*TO DO*.
Could you set down exactly the lines of the data below, starting at the one that holds "You are a computer-use" and ending at the one that holds "How do I perform: Click", both included, and only those?

**** DATA FOR THE TASK

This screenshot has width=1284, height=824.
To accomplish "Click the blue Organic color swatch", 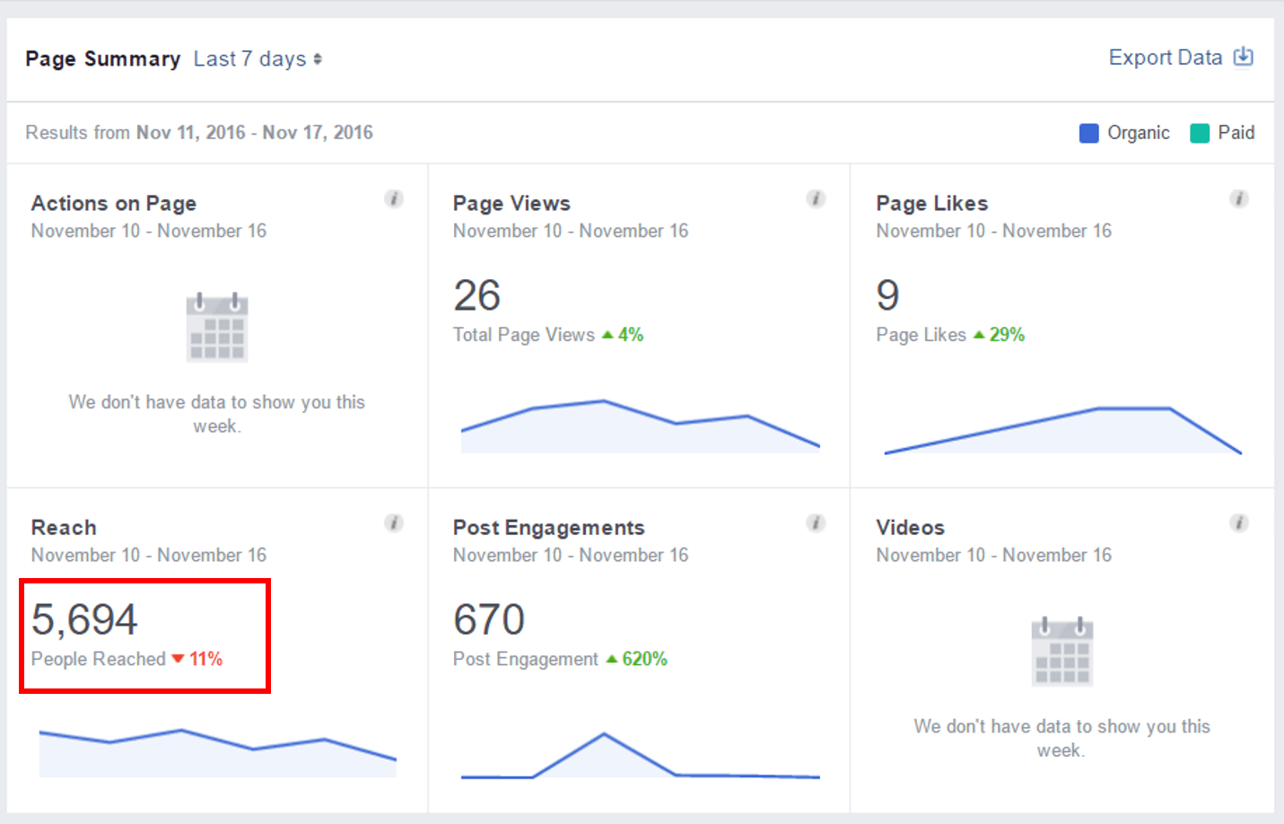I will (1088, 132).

********
**** DATA FOR THE TASK

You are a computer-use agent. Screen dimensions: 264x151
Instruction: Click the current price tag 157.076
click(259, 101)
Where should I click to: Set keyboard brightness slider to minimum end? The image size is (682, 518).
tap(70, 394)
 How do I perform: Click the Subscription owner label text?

********

*OUTPUT BELOW*.
You are a computer-use agent. Screen dimensions: 264x151
Instruction: Click the current price tag 157.076
click(259, 101)
Where should I click to: Set keyboard brightness slider to minimum end? The image size is (682, 518).
tap(70, 394)
 How do I perform: Click the Subscription owner label text?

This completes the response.